Architects and their crazy glasses.


Why is it that architects insist on wearing insane eyeware? And now they've got the rest of the creative community doing it. No self-respecting creative type would be caught dead without their statement glasses. But I digress.

Corbusier is the answer. In addition to his many other firsts, he was quite possibly the first architect to employ glasses as a fashion statement, forever inspiring architects to self-identify by their eye wear. (Many of these same architects affectionately refer to him as Corb or Corbu.) Considered the godfather of modernism, In addition to his statement glasses Le Corbusier was once of the first architects to embrace the open floor plan, concrete costruction and many other aspects of modern urban living that we take for granted

He began his career designing elegant single family homes elevated on slender columns called piloti, allowing for parking underneath. This elegant form of architecture was copied ad nausea, eventually becoming a cheap mid-century multi-family housing style employed throughout suburbs and cities. He was introduced to most Americans in 1932 in Philip Johnson’s ‘International Style’ exhibition at MoMA. Despite the fact the Philip Johnson thought him a “pompous sourpuss”.(1) Pompous - definitely. But sourpuss? looks to me like this guy liked to party.

Photo: Fondation Corbusier

He was born Charles-Edouard Jeanneret in 1887, in the Jura mountains straddling Switzerland and France. He never had any formal architectural training, but attended the local art school La Chaux des Fonts. In 1917 he moved to Paris where he opened his own architecture practice with his cousin Pierre Jeanneret. Between 1918 and 1920 he focused on writing about architecture and painting with little new building design. (How did he support himself one wonders) It was during this period that he re-named himself Le Corbusier, which was the name of his maternal grandfather. He spent the roaring twenties, building sleek residential pavilions and writing books expounding on his theories of architecture, the most famous of which was Towards A New Architecture. ( Considered a modern classic by some torture by others...) It was also during this period that he co-designed many of his famous funiture pieces with his cousin Pierre Jeanneret and Charlotte Perriand.



Photo: NMI

The approach of World War II and its global depression put an end to building throughout most of the 1930’s. Despite the lack of projects Corbu was living his best rock star life. He managed to find time to have an affair with actress Josephine Baker and marry his fashion model girlfriend Yvonne Gallis in addition to cranking out his many books. (Today’s STARchitects seem positively boring in comparison!) He and Yvonne moved into a penthouse apartment in Paris that he re-modeled in Corbusian style with lots of glass and a roof terrace.
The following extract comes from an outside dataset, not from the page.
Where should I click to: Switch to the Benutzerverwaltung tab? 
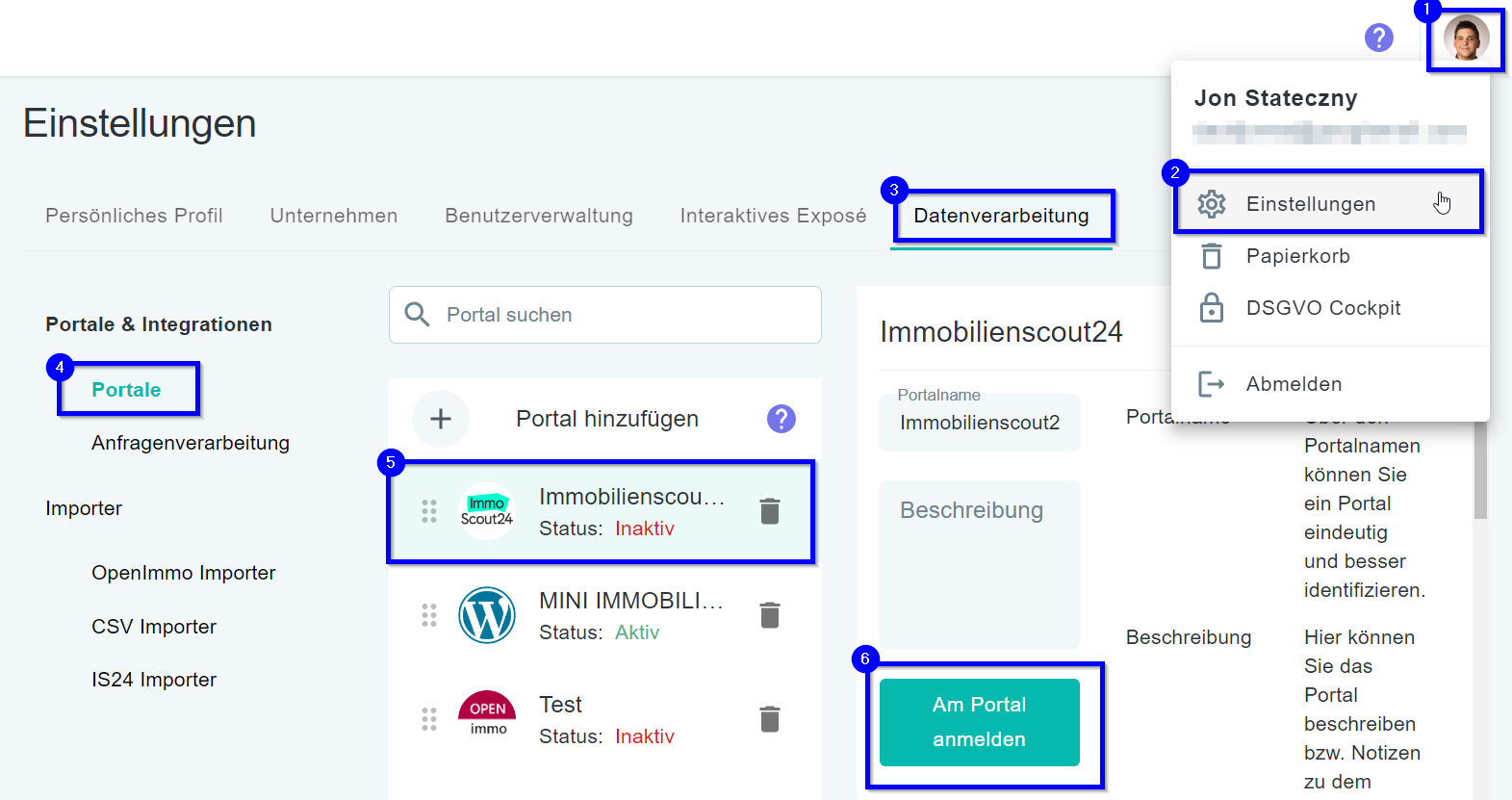tap(538, 216)
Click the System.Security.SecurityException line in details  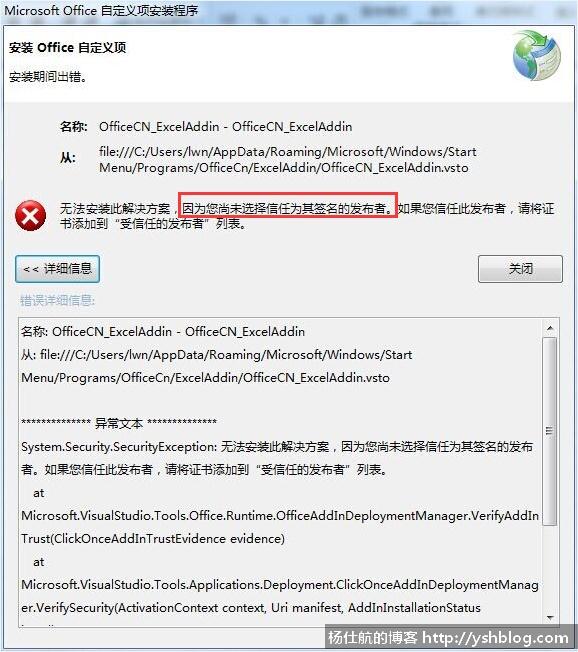coord(277,458)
When the war was over the drastic need for housing throughout Europe re-invigorated his career. In 1947 he finally he got the commission he’d been waiting all his life for, in the massive housing complex L’Unite d’Habitation in Marseille. This project with its concrete structure, glass curtain walls and modular units is probably the most well known example of Corbusian style. The complex even offered services such as nurseries, shops and restaurants as well as gyms and a theater. It was a huge success and is still lived in today.

L’Unite d’Habitation cemented (see what I did there...) Le Corbusier’s reputation as the premiere architect of France and brought him international fame. In the 1950’s his career and architecture became more sculptural with a series of commissions for the Catholic church in which he exploited the possibilities of concrete to breathtaking effect in his cathedrals at Ronchamps, and La Tourette.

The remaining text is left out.